To some, the list contradicts church standards. For decades, Mormons have been urged to store food for an emergency. The church always has insisted that members follow the president, whom the faithful believe is a prophet.

By the new standards, ``President Benson wouldn't even be allowed to stay in the church,'' says a prominent Utah Mormon, referring to the leader's association with the ultraconservative John Birch Society.

The profile apparently was used to finger Elaine and Jim

Harmston.

``Our stake president said, `You cannot discuss the gospel in your own home with anyone except your own family or you will be excommunicated,' '' says Elaine

Harmston. ``That was something we couldn't go along with.''

But it was more than scripture study that upset the Harmstons' Mormon leaders. The couple continue to teach and practice a special form of prayer prohibited outside Mormon temples.

Several weeks ago, the Harmstons' bishop read an open letter to the congregation warning them to stay away from the Harmstons' study group or risk discipline.

The next week, more people attended the study group than ever, Mr. Harmston claims.

``There are thousands of people hungry for the truth and they're tired of the pablum they're getting from the church,'' he says.

As the study group swelled, Manti church leaders began surveillance on the Harmstons' home, taking down visitors' license-plate numbers. The visitors were later called in for interviews by LDS leaders, says Mrs. Harmston.

Larry Garmoth believes that's how he got caught.

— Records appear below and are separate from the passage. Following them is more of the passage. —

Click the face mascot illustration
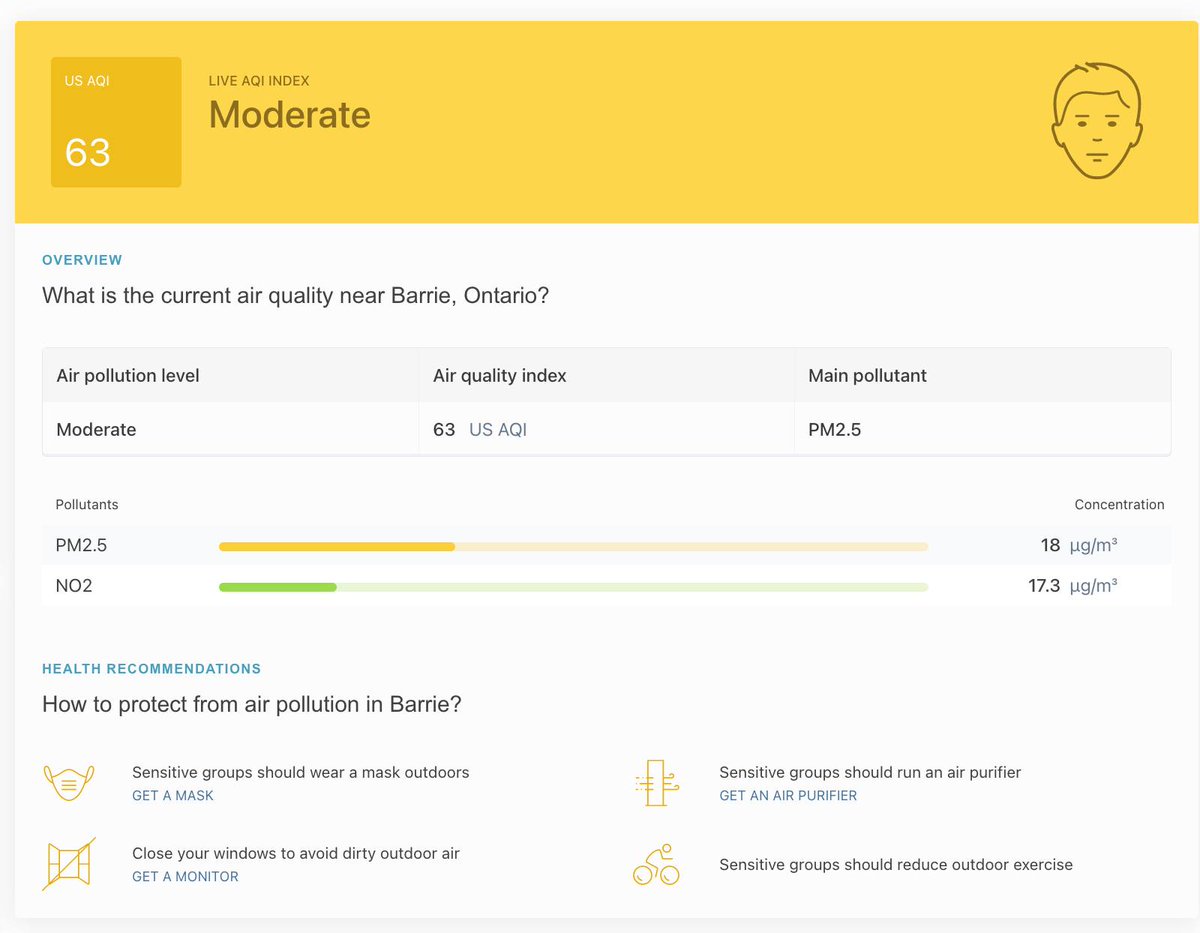Viewport: 1200px width, 933px height. point(1097,119)
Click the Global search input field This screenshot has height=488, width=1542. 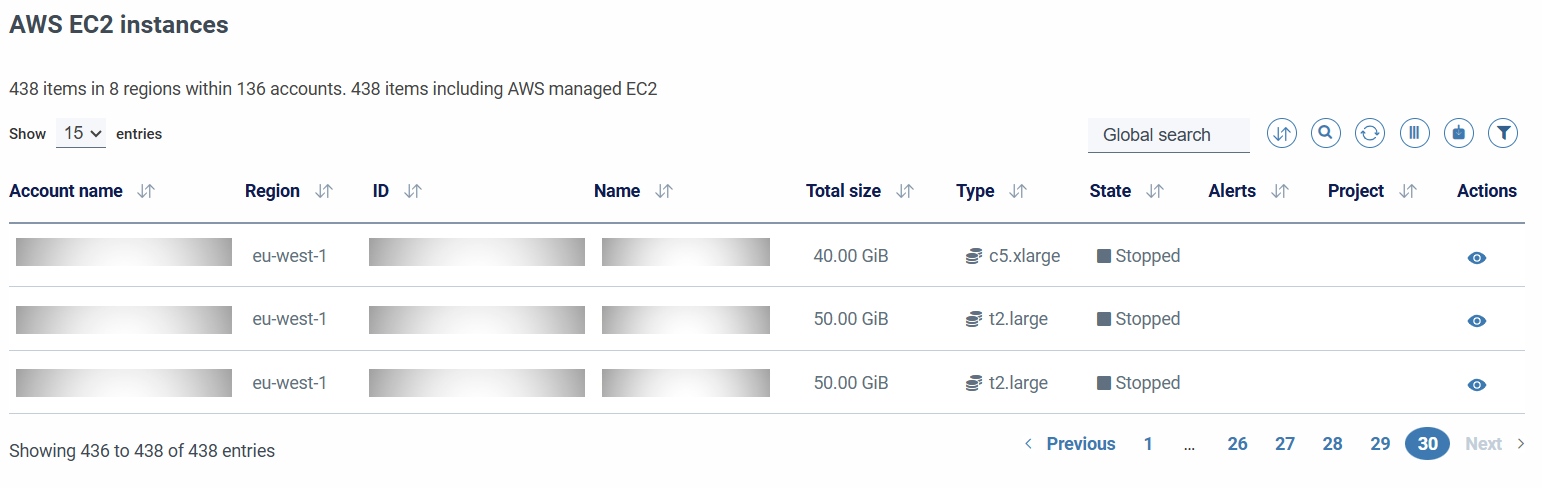(1169, 135)
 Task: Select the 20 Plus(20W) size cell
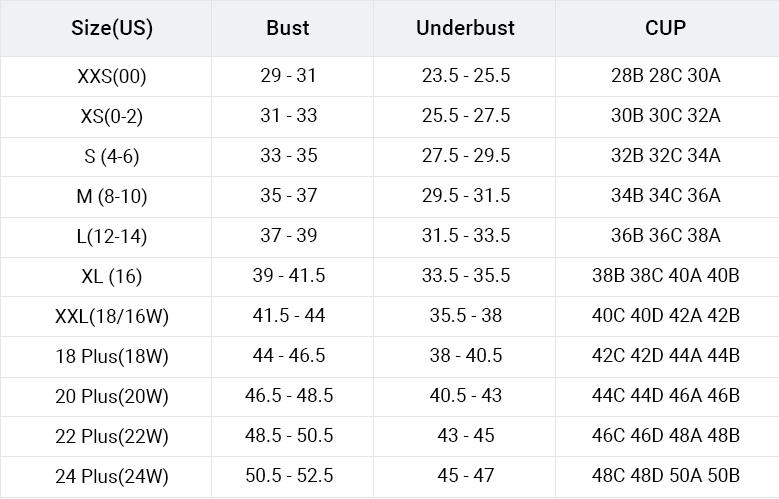tap(112, 396)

``It's a small town,'' he explains. ``Everyone knows what everyone else's car looks like.''

Mr. Garmoth says he was interviewed by his stake president and told not to associate with the Harmstons. Within weeks he was demoted from his security-guard job at the LDS Manti Temple to groundskeeper.

LDS Church officials feared Mr. Garmoth was letting apostates into the temple after hours to perform clandestine religious rituals -- a charge Mr. Garmouth denies.

``My guts are just torn out because of the stupidity of this thing,'' he says.

Another church member in nearby Fairview says he was threatened with excommunication for having too much food in storage.

``I was told that one year's worth of food storage is enough and anything more is excess,'' says the lifelong Latter-day Saint, who asked not to be identified.

He says he amassed a huge cache of food to help other church members during a crisis. ``I haven't done anything I haven't been told to do by the prophet.''

The extreme actions taken by LDS Church leaders indicate their sense of urgency in squelching the survivalist movement among their ranks. No fewer than three LDS general authorities spoke directly to fringe Mormons at the October conference.

Apostle M. Russell Ballard told members ``not to overreact'' to signs that the end of the world is near. He cautioned against being ``caught up in extreme preparations.''

While the church is focusing on the ultraconservatives for now, Elder Jeppson also has counseled stake presidents to watch out for feminists who advocate women holding the priesthood and pray to a Mother in Heaven. He also warns of intellectuals who challenge the origins of the Book of Mormon and church authority.